● **CONSIGNE ÉCRITE 1**: Dressez la liste de toutes les personnes réelles nommées dans l'extrait sur Strange Circus, sans les personnages.
● **CONSIGNE ÉCRITE 2**: Comptez, s'il vous plaît, les lignes des enregistrements qui contiennent le mot "element". Donnez seulement le nombre.

● **EXTRAIT FOURNI**:

# # #

Commençons par le plus évident : Strange Circus est, de très loin, le film le plus visuellement abouti de Sono Sion. C'est aussi celui qui, peut être plus encore que Suicide Club , a établi sa réputation de cinéaste transgressif hardcore, un Takashi Miike puissance 10, le maillot jaune de la course un peu vaine à l'image qui défrise le bourgeois. Si ce buzz fait partie du jeu, il convient d'élever un peu le débat. Strange Circus est un film généreux pour ce qui est des influences. David Lynch, David Cronenberg, la saga Silent Hill… Le film prend néanmoins clairement ses racines dans les écrits d'Edogawa Ranpo, auteur japonais culte connu pour avoir caviardé ses récits fantastiques ou policiers d'extravagances érotico-morbides qui troublent encore le lecteur moderne. S'éloignant des préoccupations sociales de ses précédents films, Sono Sion se crée un univers propre en investissant la psyché de Taeko, séduisante écrivain en fauteuil roulant rendue célèbre par ses romans érotiques, et dont le dernier ouvrage à base d'inceste pourrait avoir des résonances tragiquement personnelles, comme va le découvrir l'assistant embauché par l'éditeur de la belle.

# # #

● **EXTRAITS DE DONNÉES**:
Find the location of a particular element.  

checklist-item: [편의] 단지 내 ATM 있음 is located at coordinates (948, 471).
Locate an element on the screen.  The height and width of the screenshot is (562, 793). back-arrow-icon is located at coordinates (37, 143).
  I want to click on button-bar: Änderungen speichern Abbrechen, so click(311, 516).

# # #

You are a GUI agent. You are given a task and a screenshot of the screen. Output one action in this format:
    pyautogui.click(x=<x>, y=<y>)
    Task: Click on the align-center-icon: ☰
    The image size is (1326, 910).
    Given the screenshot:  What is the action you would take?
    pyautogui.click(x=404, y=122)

# # #

● **VOTRE SOLUTION 1**: Sono Sion, Takashi Miike, David Lynch, David Cronenberg, Edogawa Ranpo

● **VOTRE SOLUTION 2**: 2